Last night there was a fingernail moon over the bay as the last of the evening light faded. A perfect shot – but without a tripod it was a succession of ever so slightly blurred shots. No amount of ISO pushing or aperture opening could bring the shutter speed down to avoid camera movement.
The camera was braced, I was braced, but the result was always the same.
Note to self – next time pack the damn travel tripod.
Today my sister Tina from Austin in Texas was supposed to join us in Positano for the next week or so.
But just a few days ago she fell and broke her leg in multiple places. It was a bad break and has required pins, nuts, bolts, some nails, a couple of girders and multiple surgeries to repair as you can see from the X-ray.

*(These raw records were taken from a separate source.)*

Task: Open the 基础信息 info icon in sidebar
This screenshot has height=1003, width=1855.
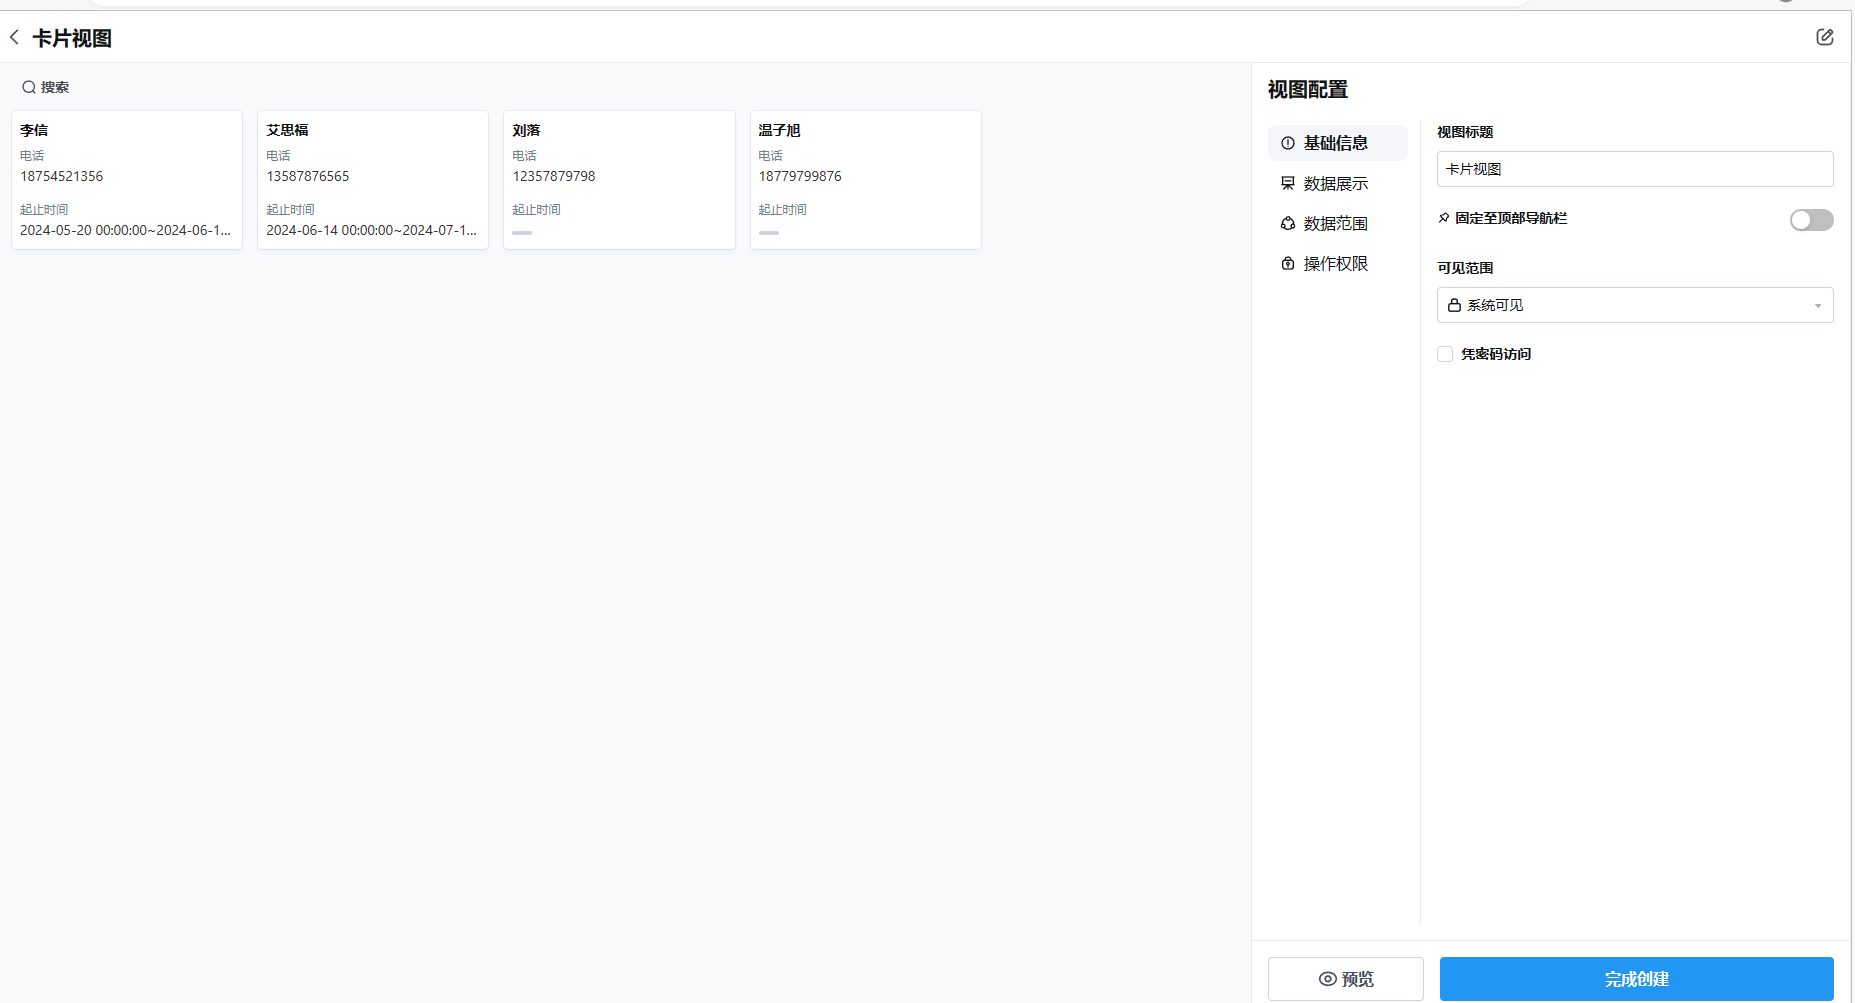Action: (x=1288, y=143)
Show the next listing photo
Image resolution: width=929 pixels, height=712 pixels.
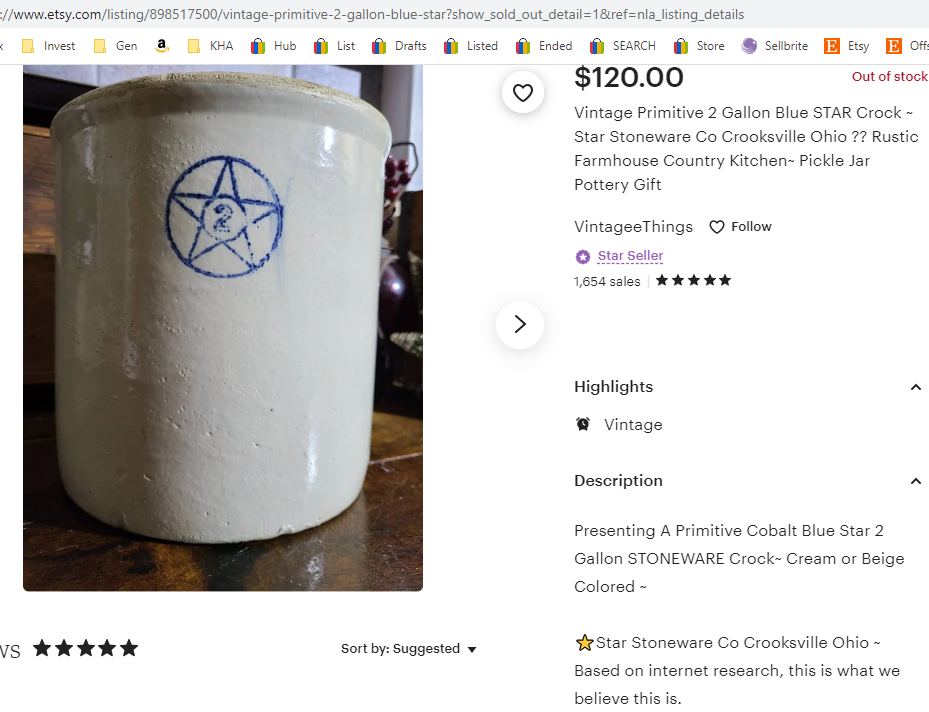pos(520,324)
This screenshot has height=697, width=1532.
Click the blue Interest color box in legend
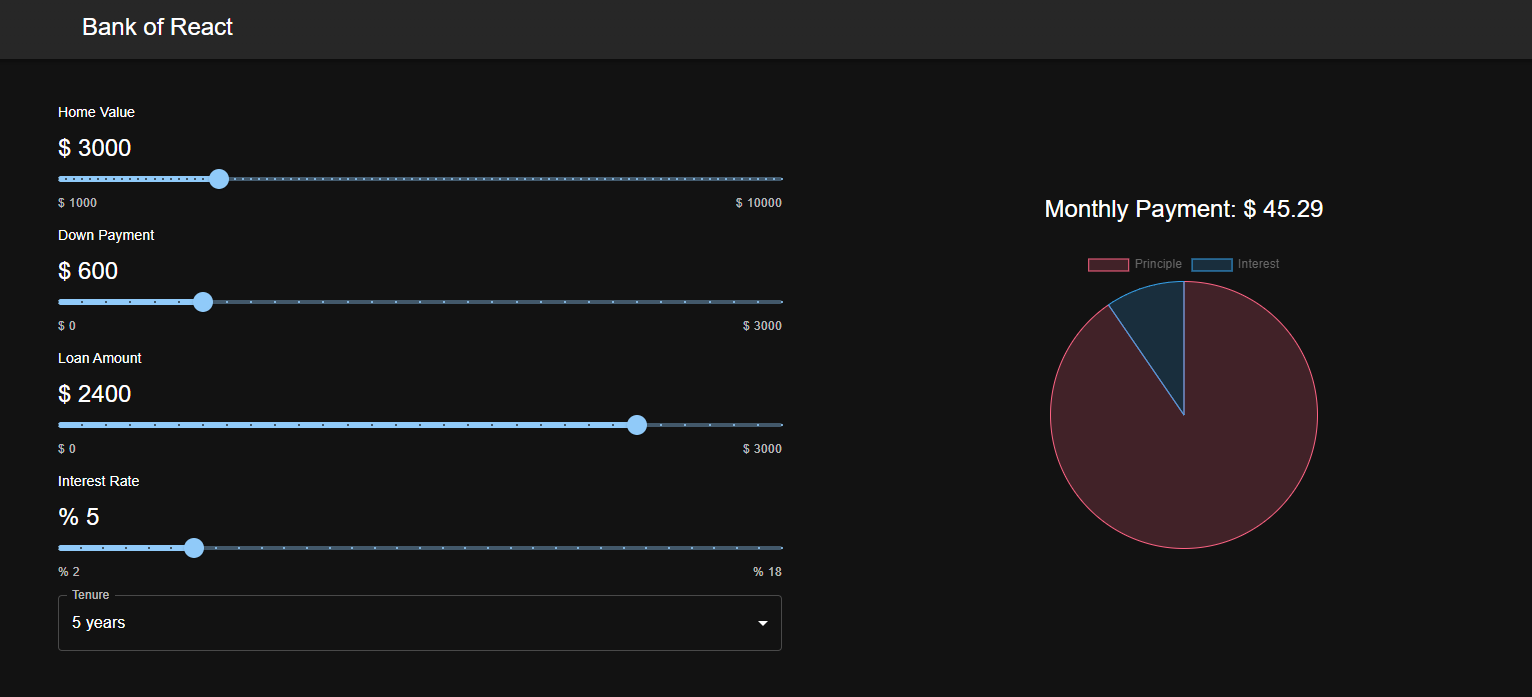click(1211, 264)
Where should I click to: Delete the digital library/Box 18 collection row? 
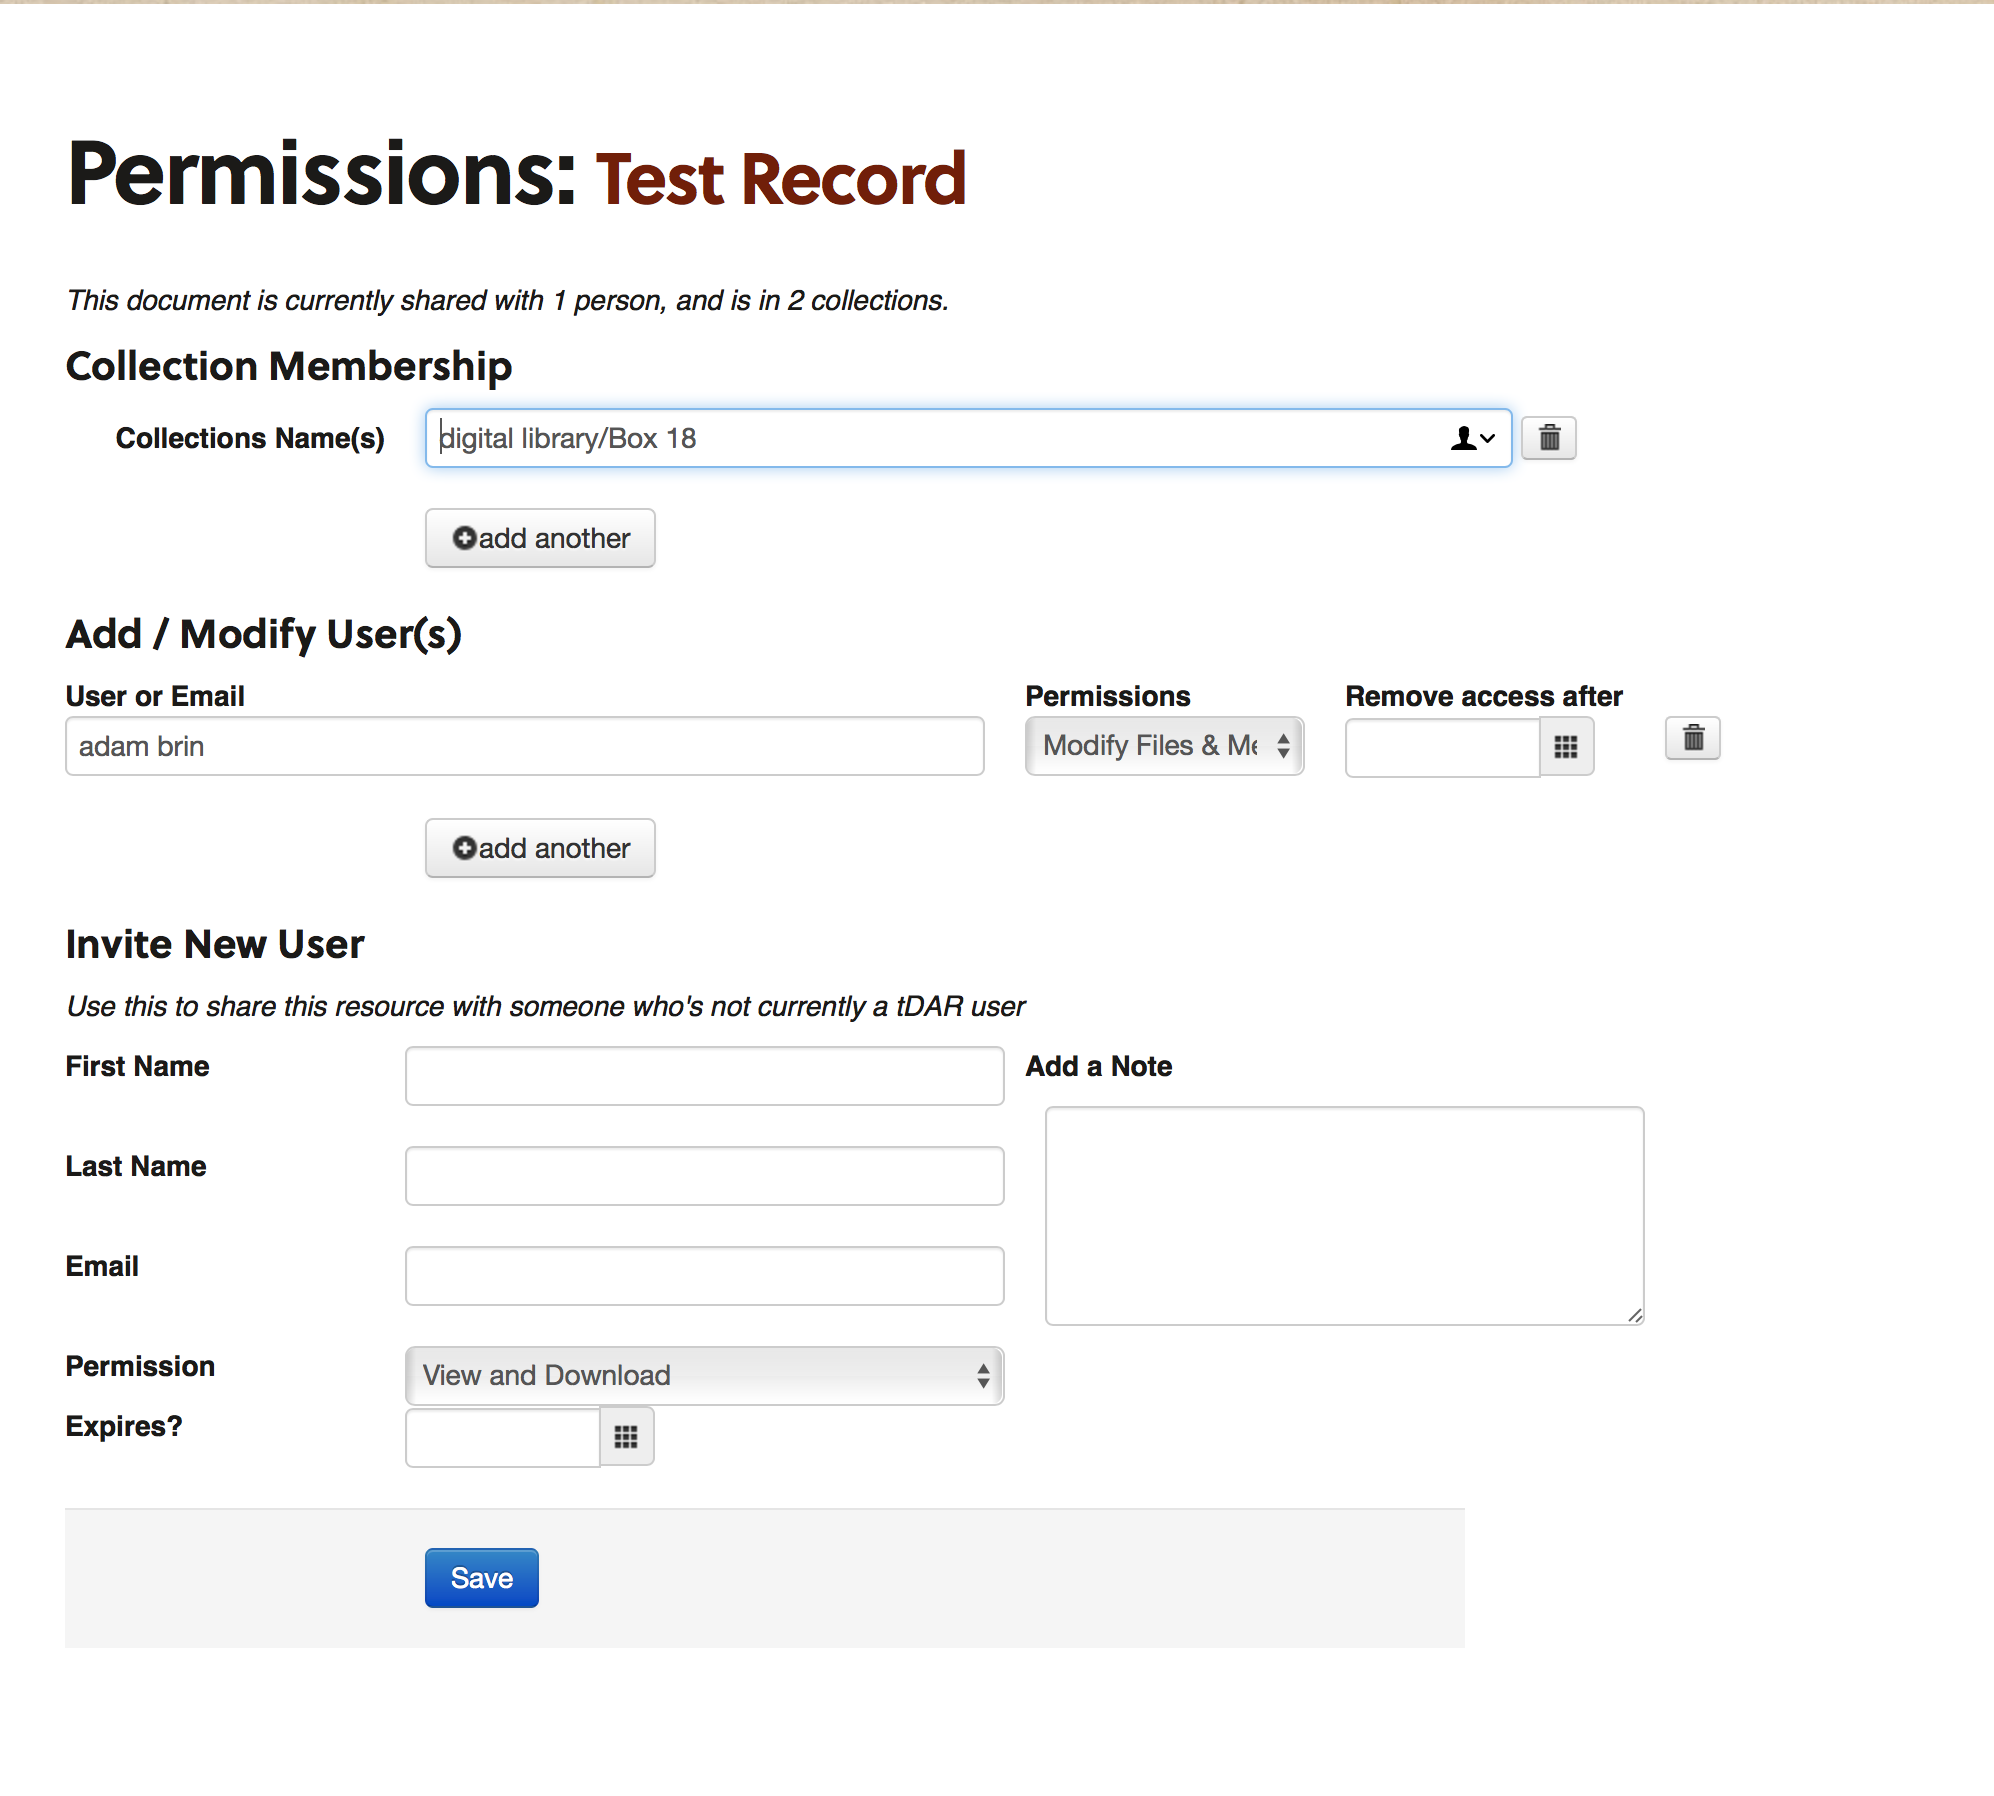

It reminds me of some of the DIY repair work I’ve done around the house but hopefully with better results.
The doctors have done all they can but it’s going to take 6 to 8 weeks – with a chunk of that as bed rest – before Tina can start getting back to normal.
As a result she is unable to fly – or do anything much for that matter – so any thoughts of coming here are gone.
We will miss her terribly and wish her all the best for the next few weeks. Keep your leg elevated Tina, and enjoy the endless waiter service.
Positano is known for its cats. They wander around the village under some form of collective ownership that means they get fed and looked after by, well, everyone. Despite the busy roads most seem to survive and lead long and happy lives – usually curled up in the shade during the day doing what cats do best – not much.
Casetta Arienzo comes with its own cat. It’s a little tabby cat with one eye, an insatiable appetite and a tail that never stops moving. It’s on our door step every morning when we get up and every night when we go to bed. It lies in the shade on the verandah when we are at home or out and about. It has decided it’s our cat.
Cat food is now part of our shopping list when we go to the alimentari and a bowl of water is permanently on the verandah. Ah, the responsibilities of parenthood.
I’d like to say that this post is all about Jean’s first lunch on a train.
The trip from Firenze to Napoli included lunch as we rocketed through the countryside north of Roma at 275km/h. Compared to typical airline food this was a feast of pasta, ragu and buffalo mozzarella all washed down with a Sicilian Chardonnay.
But really this post is just an excuse to use the title.